Prince Oberyn grinned sheepishly. "In that case, farewell," he said, "and may the sands of your home protect you. I'll have your car brought to you and all your possessions loaded."

"Thank you all," Sansa said. "Good-bye." She took Sandor's good hand and pulled him out of the room.

She made him stop under the old moose killing rifle with which she had wanted to defend him.

"Do you still want us to stay together?" she asked.

Her only reply was a kiss like she had never received in her lifetime. Not even from him until now.

"Okay," she said, catching breath when it ended. She realized she didn't mind if Sandor was only after her father's money. As long as he would go on kissing her like he just did. It made her forget his scars. It made her forget everything. "My family owns a fishing industry, you know. We can live of that. You don't have to work for Varys or for anyone if you don't want to. You don't have to kill for a living."

Sandor laughed. "What do you think they gave me for my service until now? A subsidy in rice like in some poor countries? I'm 35. I've worked long enough. And I didn't have that much of a private life in all that time as you can imagine, so I invested in various businesses. I can buy you new shoes for the rest of my life."
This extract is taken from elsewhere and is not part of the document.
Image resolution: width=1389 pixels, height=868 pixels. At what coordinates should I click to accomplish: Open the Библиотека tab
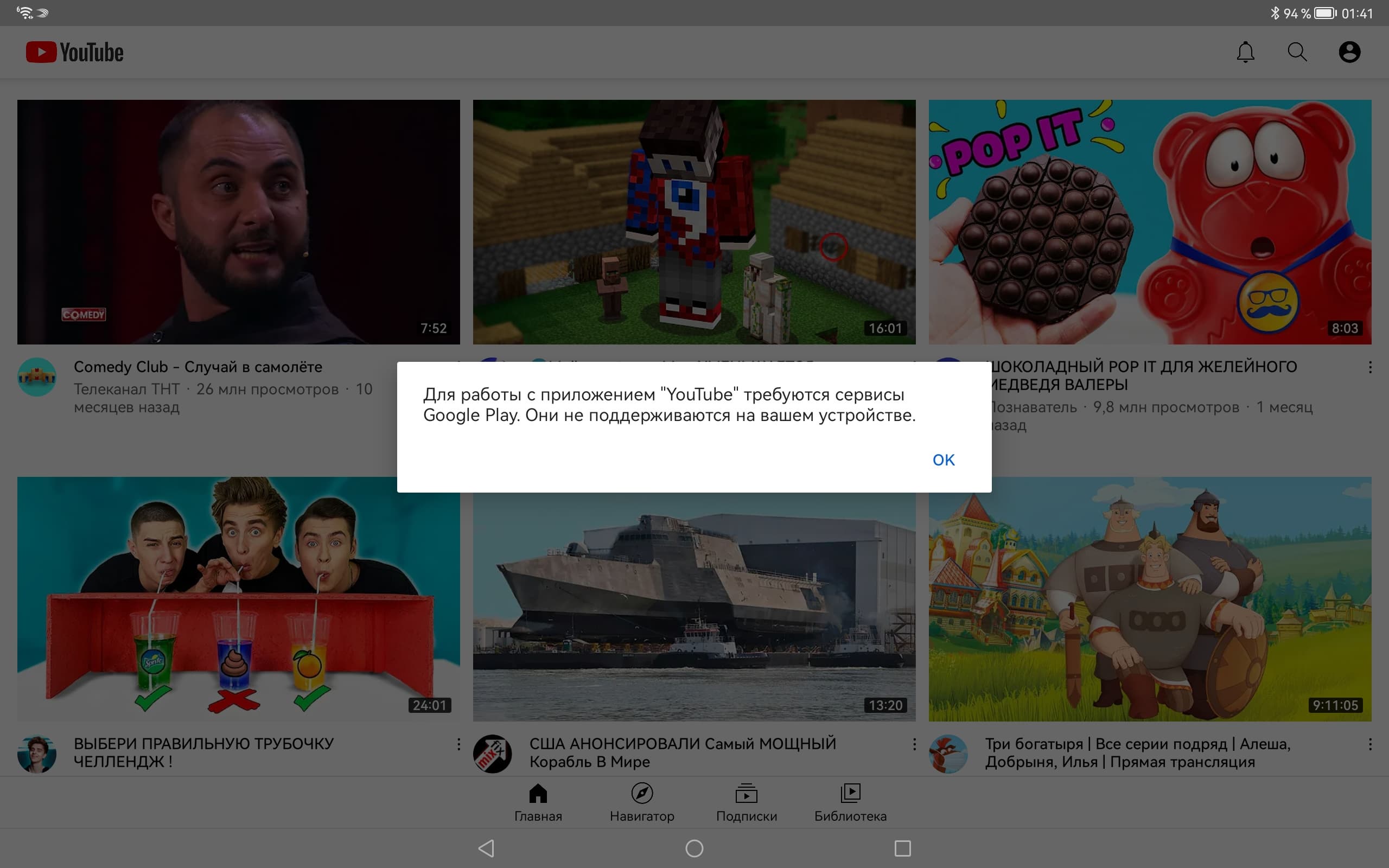click(x=850, y=802)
"Oh," Sansa said. He didn't want her money. But she had to hear him say it. She just had to. "So you want me for myself?"
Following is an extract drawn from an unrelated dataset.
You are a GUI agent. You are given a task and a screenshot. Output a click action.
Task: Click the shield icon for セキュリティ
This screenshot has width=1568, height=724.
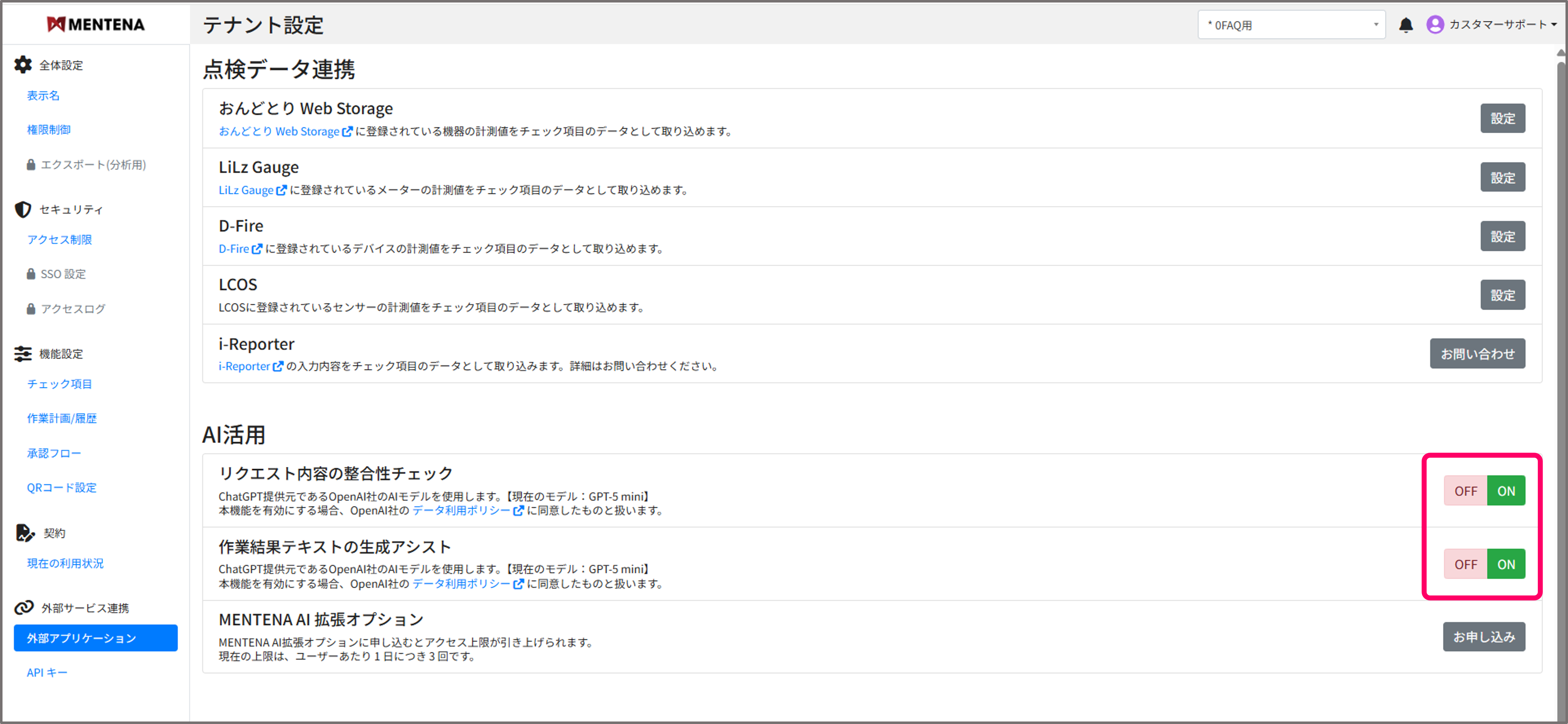(x=22, y=209)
Sandor appeared confused. "Has anyone ever wanted you for anything else?"

The face of Ramsay Bolton in Sansa's mind screeched in shock. My ex is a moron, she thought. And I'm an idiot who believed his words years after I had the good sense to dump him.

Sandor chuckled. "Silly little bird," he said, fighting to contain his mirth.

It was Sansa's turn to kiss him.

Just to make him shut up.

At first.

After all, there was no-one visiting the weapons exposition at that moment, and it was only polite to give Prince Oberyn's people some time to collect their belongings.